Racially—motivated fatal stabbings on a Max light rail train more than a week ago has raised concerns from a number of community leaders that a new connectivity on the Internet and a new sociopolitical climate has emboldened people with racist views, energized by the election of President Donald Trump.

Dante James, who serves as director of the Office of Equity and Human Rights for the city of Portland, has called on the media not to downplay the role that white supremacy and racism played in the Memorial Day weekend attack.

“Unless we acknowledge this reality and use these words,” James said, “we will not be able to address the root causes of the problem.”

In an interview with the Portland Observer, James explained that using diluted terms, such as “alt-right,” “ethnic slurs” and “biased language” in conversations surrounding attacks motivated by racism can inadvertently help white supremacist groups to propel their agenda.

“They have in fact become more mainstream and can now use euphemisms like “the alt-right” to be more readily accepted,” James said.

James says that the campaign of President Trump has emboldened those with white supremacist sentiments to be more vocal and violent.

“The election didn’t create this,” he said, “It just created an opportunity for it to be more comfortable in doing what it wanted to do.”

Dr. Shirley Jackson, who serves as the chair of Portland State University’s Black Studies Department, agrees that today’s sociopolitical climate makes it easier for racist speech to be made publicly.

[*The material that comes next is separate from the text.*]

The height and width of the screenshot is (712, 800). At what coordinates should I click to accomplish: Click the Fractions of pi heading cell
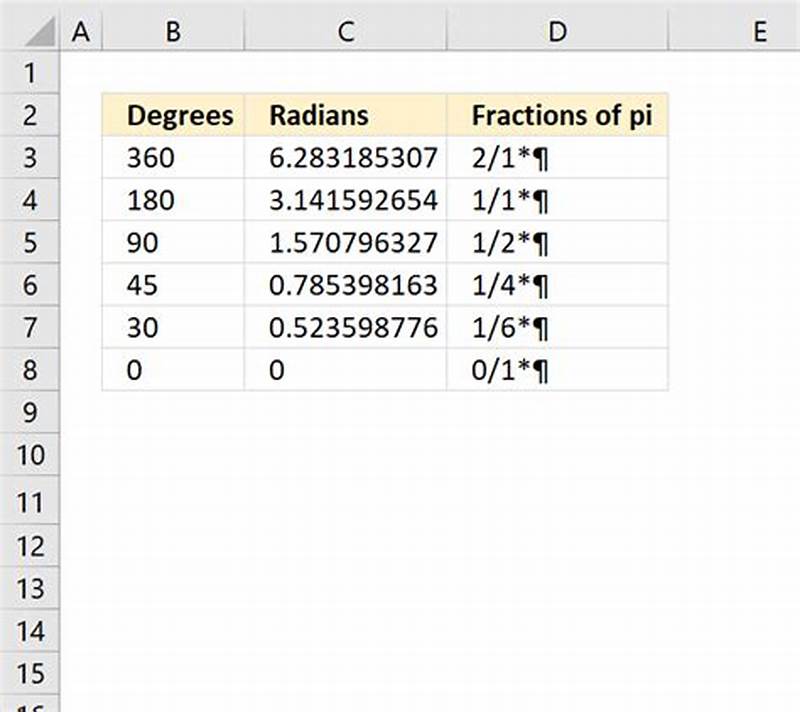click(557, 115)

“In the past, people may have felt that they needed to take these kinds of remarks to the back room,” Jackson said in an interview with the Portland Observer. “Now, there is this feeling that it’s okay to say certain things that in the past might have been characterized as inappropriate.”

Both Jackson and James believe that social media has played a role in connecting those expressing racist and white supremacist ideology.

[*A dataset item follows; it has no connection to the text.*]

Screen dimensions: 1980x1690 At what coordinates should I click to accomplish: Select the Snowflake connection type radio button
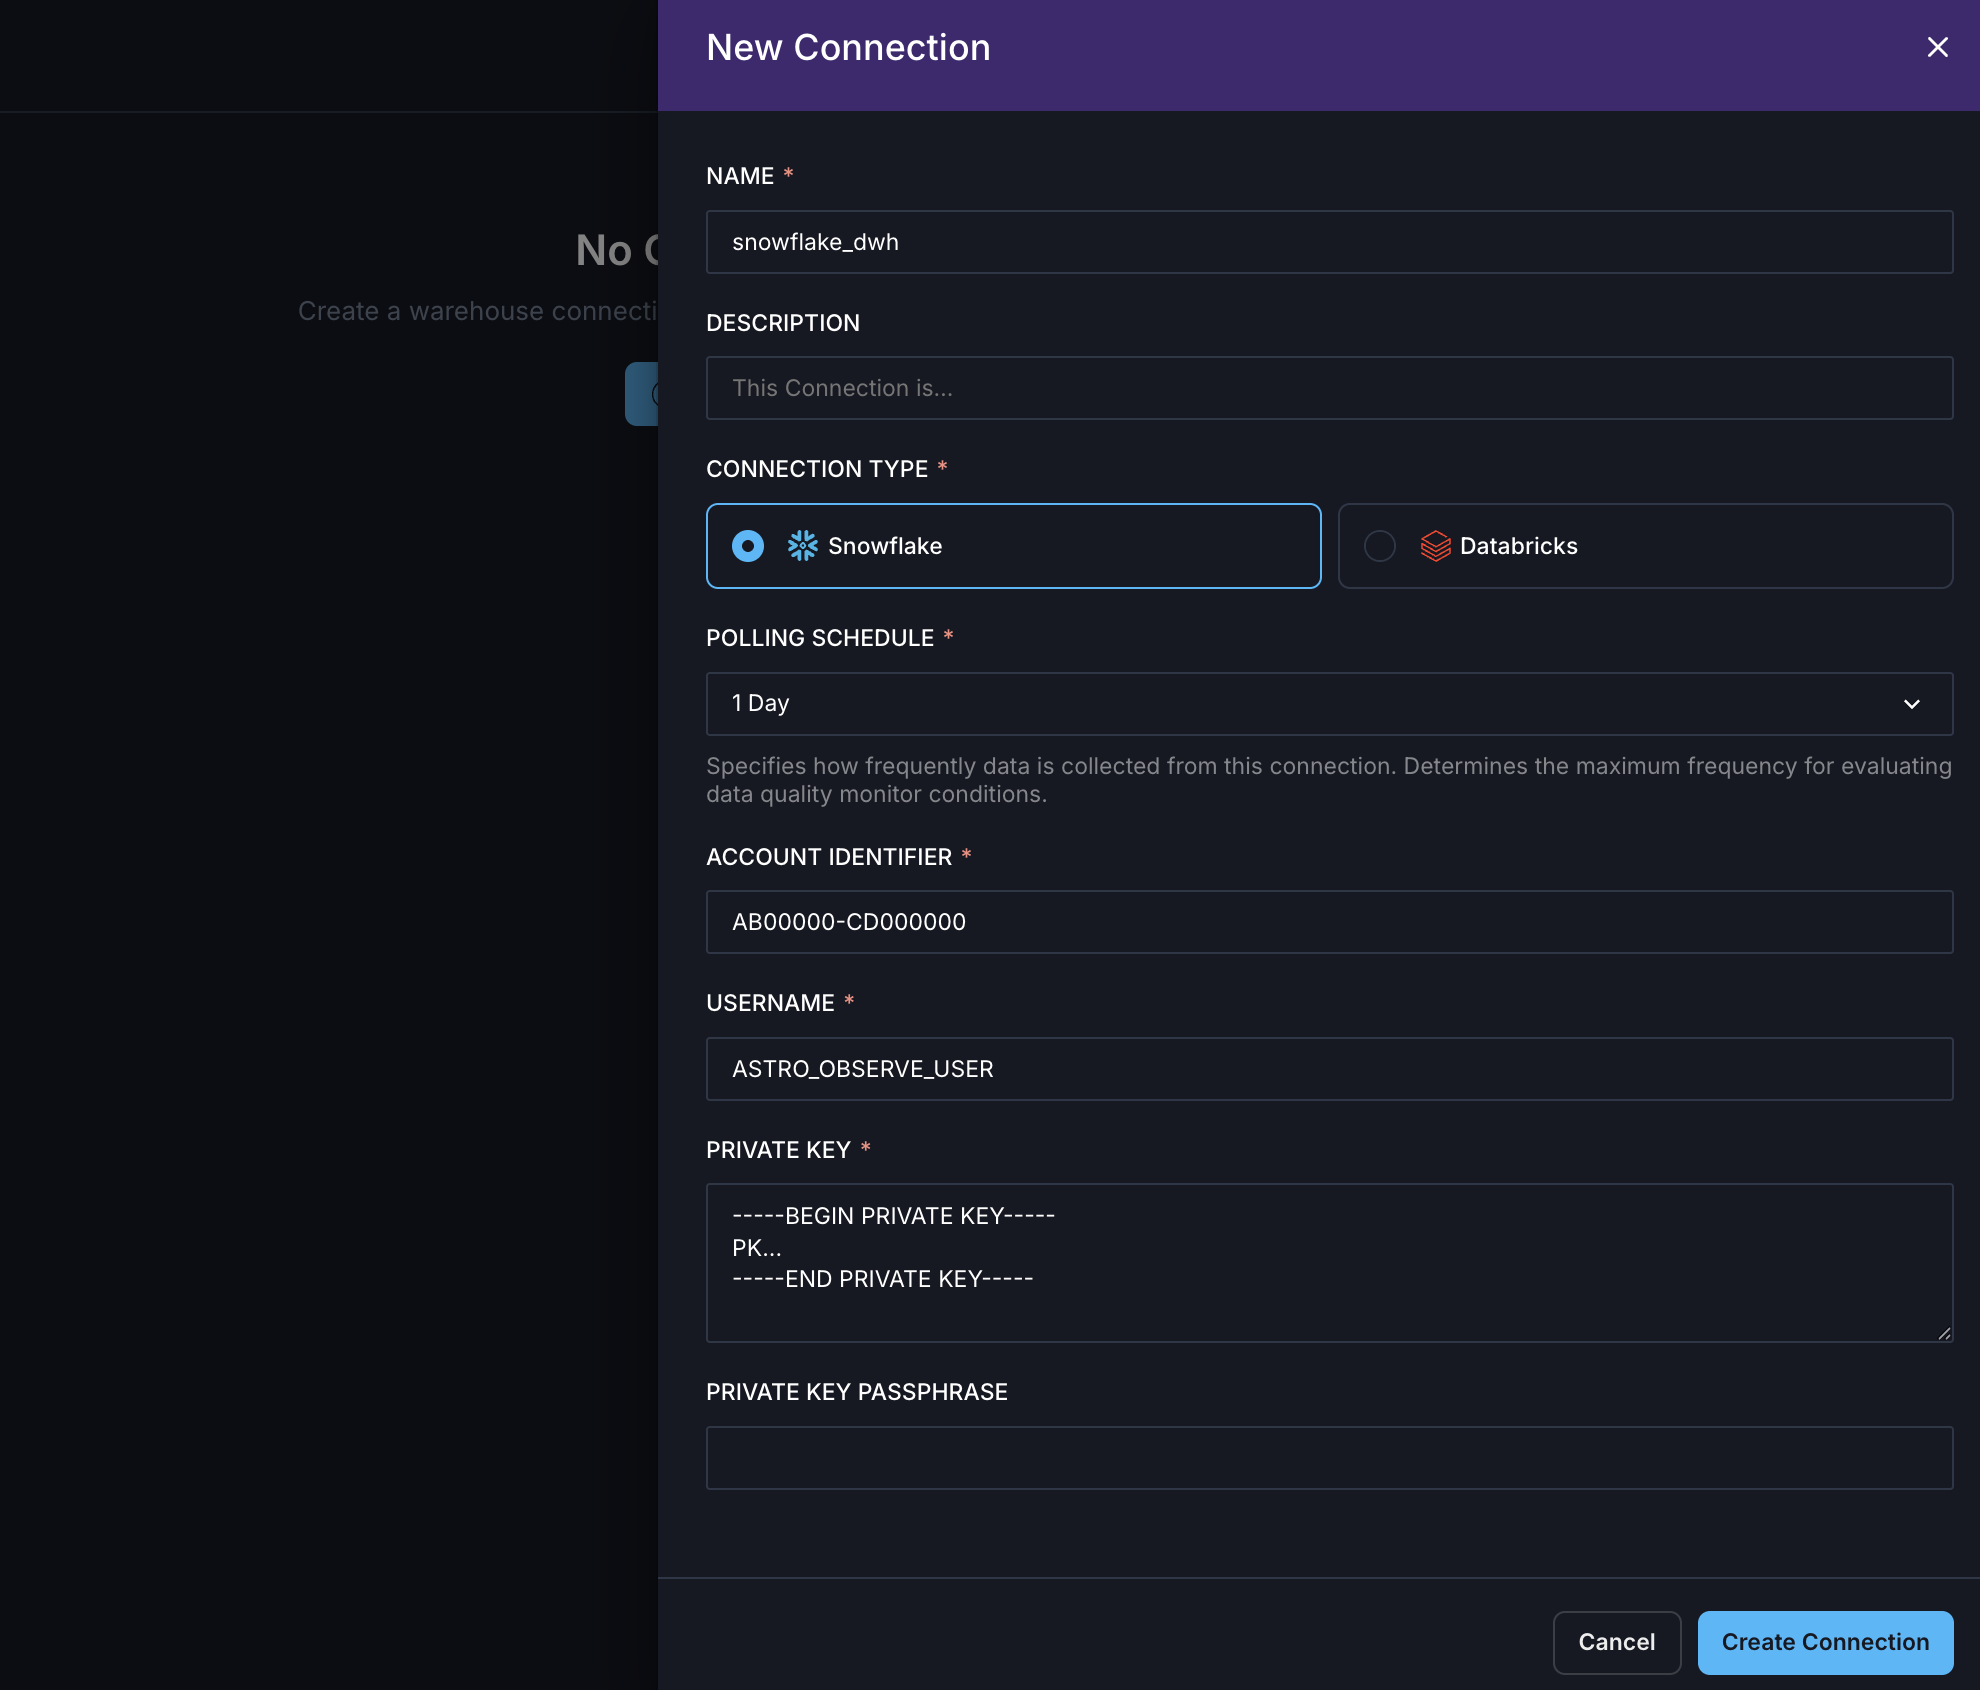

“People on the Internet are looking for people who share their ideas.” Jackson said. “Like-minded people will find comfort in those types of relationships.”

James says that enhanced connectivity is one of the vectors allowing white supremacist messaging to continue to spread.

“You can have a mob mentality without ever being in the mob now, because of social media,” James explained. “That’s a huge difference from days past.”

The policy director of the Asia Pacific American Network of Oregon, Zahir Janmohamed, says that while the stabbings have brought new media interest to the issue of racism in Oregon, Portland’s communities of color are well aware of the region’s historical white supremacist activity.

“This has been happening for quite some time,” Janmohamed told the Portland Observer. “We’ve seen the presence of white supremacist groups.”

According to a March 23 study released by the nonprofit investigative journalism group ProPublica, Oregonians reported the highest numbers of hate and bias crimes per capita in the country.

In a widely shared opinion piece that he penned for CNN, Janmohamed writes about how an extensive string of racially motivated attacks have been making waves in Portland’s communities of color over the past year.